* Requirement: Only lines holding the word "Picker" are wanted from the records; copy all of them.

* Records for the task:
____

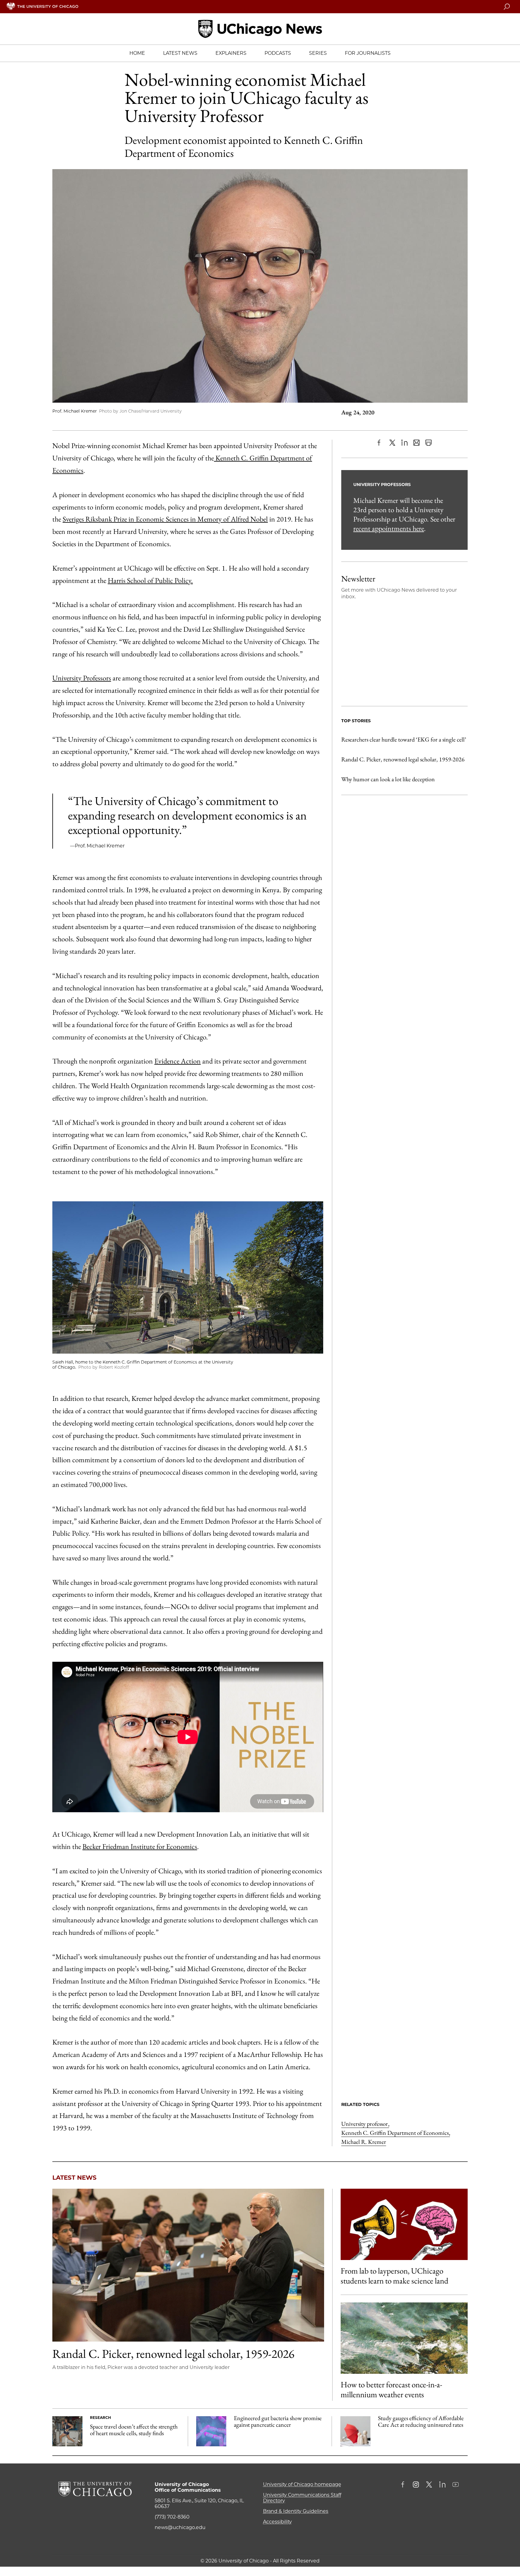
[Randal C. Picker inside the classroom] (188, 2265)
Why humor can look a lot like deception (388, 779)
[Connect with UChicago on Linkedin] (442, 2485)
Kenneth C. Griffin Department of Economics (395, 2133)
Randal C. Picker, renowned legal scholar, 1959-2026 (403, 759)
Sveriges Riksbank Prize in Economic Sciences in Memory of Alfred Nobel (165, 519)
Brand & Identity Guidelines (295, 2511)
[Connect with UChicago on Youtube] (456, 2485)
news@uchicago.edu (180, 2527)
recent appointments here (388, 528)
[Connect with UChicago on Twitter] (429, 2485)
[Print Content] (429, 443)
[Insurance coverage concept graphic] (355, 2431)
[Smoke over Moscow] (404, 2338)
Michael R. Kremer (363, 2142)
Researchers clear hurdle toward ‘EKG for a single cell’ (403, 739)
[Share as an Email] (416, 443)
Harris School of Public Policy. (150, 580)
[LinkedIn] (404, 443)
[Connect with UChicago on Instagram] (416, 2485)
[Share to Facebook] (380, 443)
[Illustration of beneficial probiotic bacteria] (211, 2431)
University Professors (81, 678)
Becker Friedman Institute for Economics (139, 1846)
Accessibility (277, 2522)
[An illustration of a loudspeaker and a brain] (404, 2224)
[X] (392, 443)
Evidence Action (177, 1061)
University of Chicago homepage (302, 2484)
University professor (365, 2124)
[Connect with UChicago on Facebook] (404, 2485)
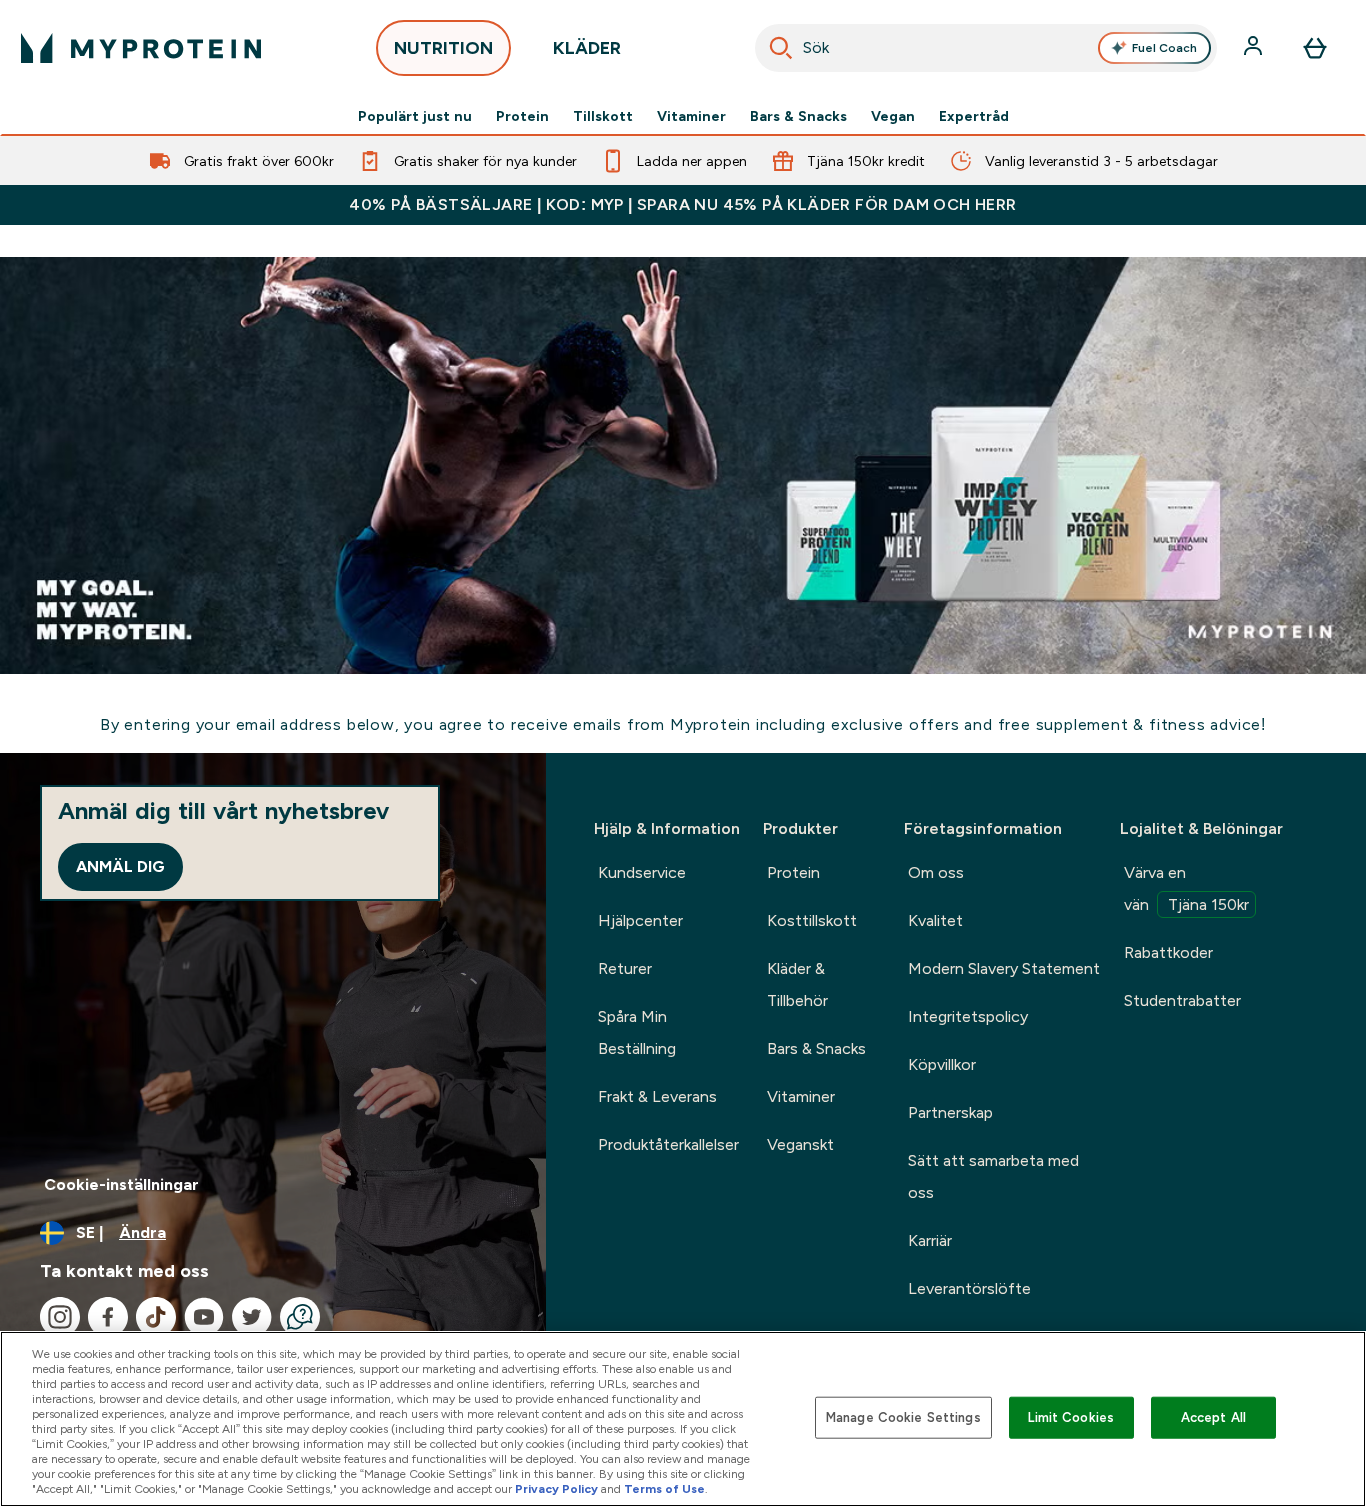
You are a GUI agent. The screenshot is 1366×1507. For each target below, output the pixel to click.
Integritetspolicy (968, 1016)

____

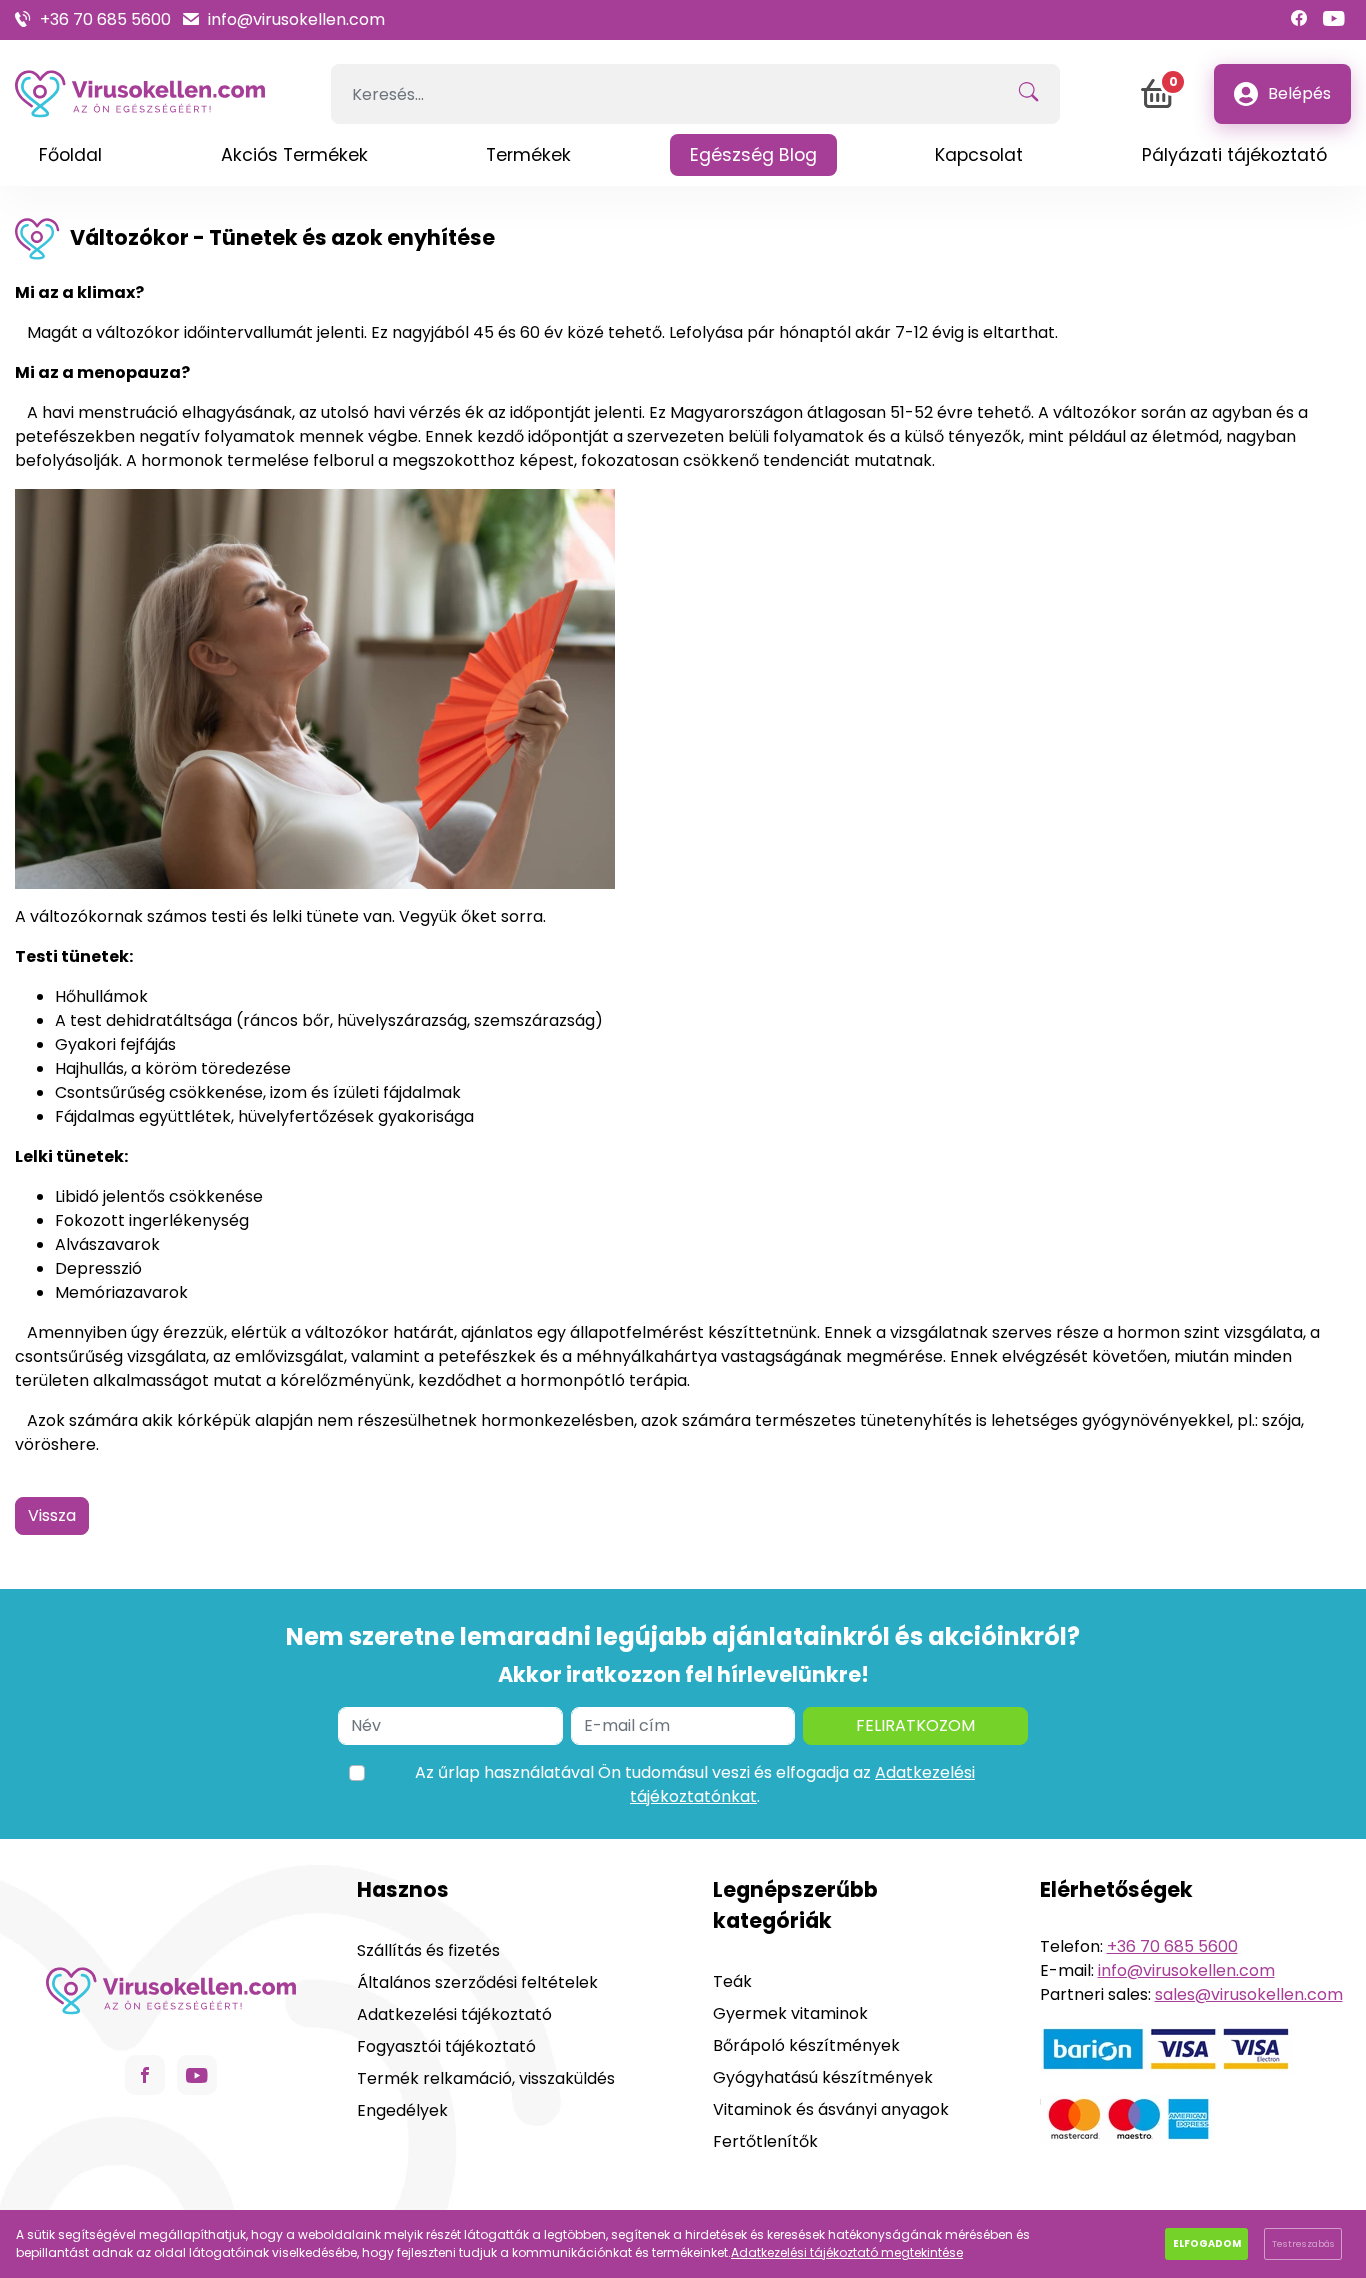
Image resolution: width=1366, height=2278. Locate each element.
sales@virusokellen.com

____

* Written solution:
[Randal C. Picker inside the classroom] (188, 2265)
Randal C. Picker, renowned legal scholar, 1959-2026 (403, 759)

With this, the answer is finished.